**Text under study:**
----------------------------------------

They finally make it to the downhill side of the bridge, leading into Bolognina. Claudio turns to ask his mother whether she wants to stop in the bar across the street for some iced tea before they continue shopping; they're in no particular hurry, and something cool to drink sounds appealing.
Just as he opens his mouth to speak, a deafening explosion erupts from the train station. The blast knocks Claudio to the ground, scattering the shopping bags he is carrying for his mother across the street. Later, he will realize he has a lump on his forehead and a scraped elbow, but at the time he is too stunned to feel any pain. He is among the lucky ones, the ones who weren't thrown over the side of the bridge onto the tracks thirty feet below, or struck by flying debris. His mother is also fortunate, as she landed on top of another prone pedestrian. One whose arm was crushed by a delivery truck that screeched to a halt just as he hit the pavement.

After a seemingly endless shocked pause, the air fills with the sound of screams and sirens. The piercing moans of the injured send chills down Claudio's spine as he slowly climbs to his feet and surveys the scene around him, like nothing he's ever experienced. For his mother, and the others of her generation, the scene is a frightening flashback to the dark years of the war. She begins to sob uncontrollably, leaning against her son for support.

 

Fourteen-year-old Dario is spending his Saturday morning listening to music in his room. Around mid-morning he grabs a glass of iced tea from the refrigerator, then glances out the living room window into the street below. He sees his mother returning from her Saturday-morning excursion to Bologna. She has just got off the recently-established 92 bus line, and for some reason she is running.
Marisa is breathless as she flings open the apartment door moments later. "They've bombed the station!" she gasps as she sinks into a chair. She explains that the announcement came over the bus radio, as the driver was ordered to unload all passengers and return immediately to the station to act as emergency transportation for the victims. Dario turns on the local television station, but finds nothing; his father flips on the radio. The family sits and listens with growing horror to the account of the day's massacre.

----------------------------------------

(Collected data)
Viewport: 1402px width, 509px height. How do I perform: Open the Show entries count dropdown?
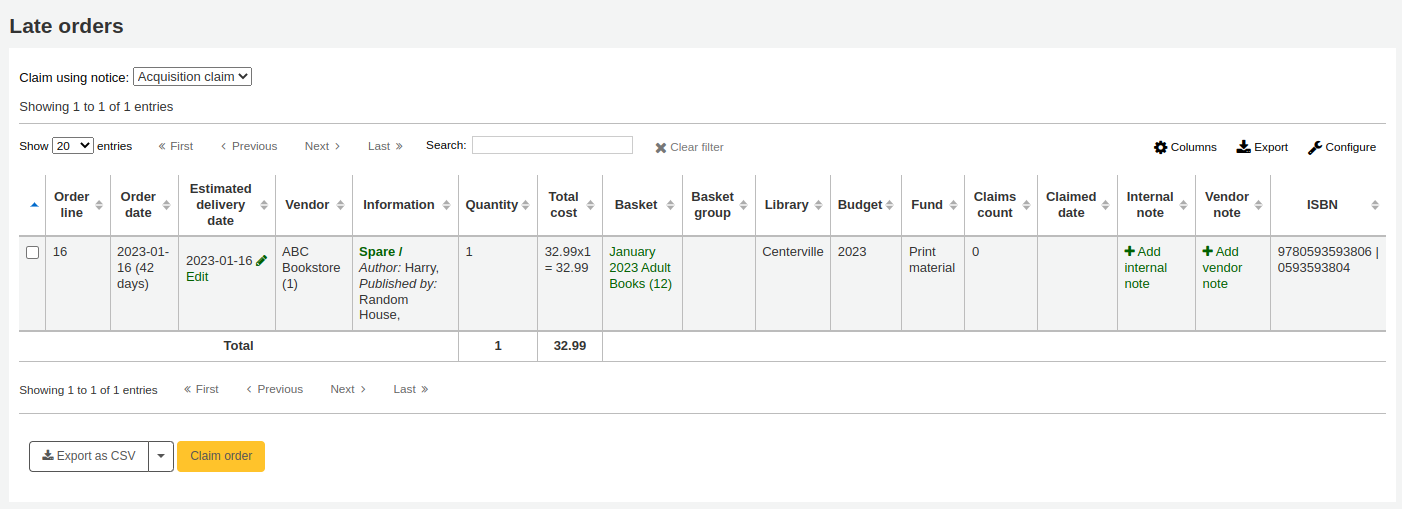[73, 145]
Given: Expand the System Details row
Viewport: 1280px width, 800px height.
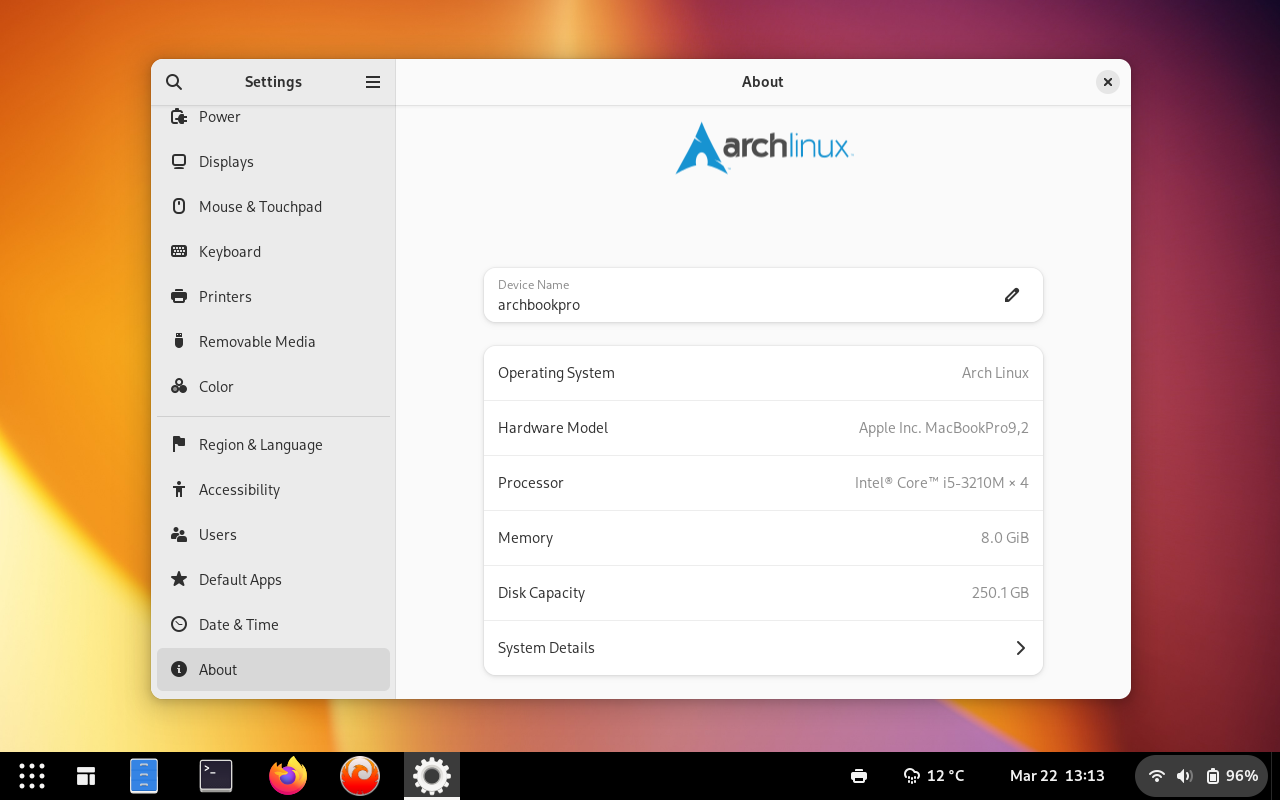Looking at the screenshot, I should click(762, 648).
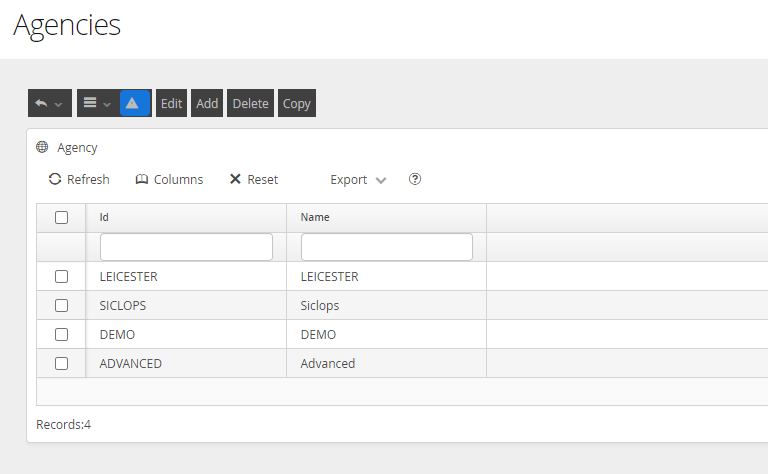Open the Columns chooser

click(x=169, y=180)
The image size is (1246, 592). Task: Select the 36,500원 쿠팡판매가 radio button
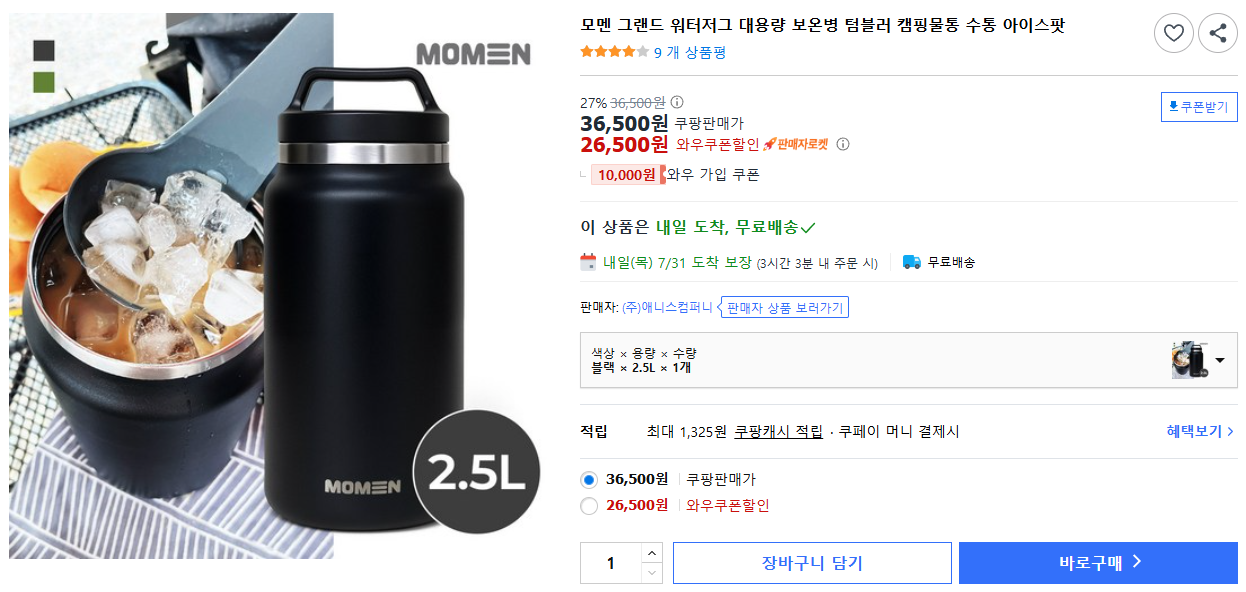coord(589,478)
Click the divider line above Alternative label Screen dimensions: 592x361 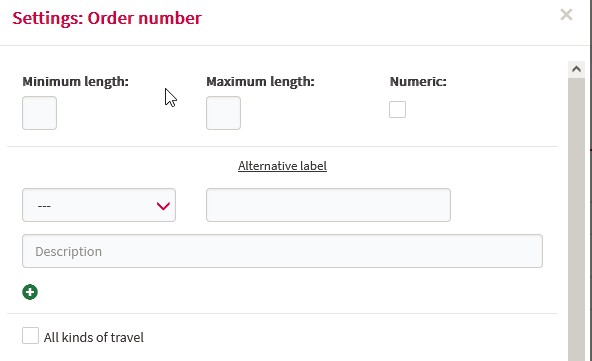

----------------------------------------

Write the next part of the story about the train station explosion, starting right after its last sentence. Nothing in the records is needed here.

**Response box:**
That second-class waiting room, overflowing with families and students and drafted soldiers on leave, was transformed into the epicenter of a manmade earthquake. Among the innocuous-looking luggage heaped around the room was a suitcase packed with explosives. The entire left wing of the station is reduced to a pile of rubble. The blast knocked over the shore-bound Adriatic Express train waiting on track one, crushing many of its passengers.

 

Dario and his parents hear the description of the massacre become increasingly lurid. At first the announcer speaks of 10 dead, then twenty, then 30. Many victims cannot be identified. The buses become impromptu ambulances and hearses, hauling the dead and injured to the local hospitals.

The final tally is 85 dead, over 200 wounded.

 

It took fourteen years of legal bureaucracy to arrive at the final sentence for the massacre: three right-wing terrorists were sentenced to life in prison. Twenty years later, many still feel that justice was not served. There is strong evidence of CIA involvement, through their front organizations to combat left-wing politics in the strategically-located Italian peninsula.
In all likelihood, the truth will never be fully known. That is the way of politics.

Right now, at 10:25 a.m., the station appears just as it did that day. The hall, platforms and waiting rooms are pulsing with people coming and going. The left wing has been rebuilt, and even the second-class waiting room (still with no air conditioning, although there is now a fan). Few pause to glance at the commemmorative placque listing the names of the bombing victims; they are too busy with their current travel plans.

Meanwhile, Bologna pauses in sombre memory of how it was torn apart, twenty years ago today.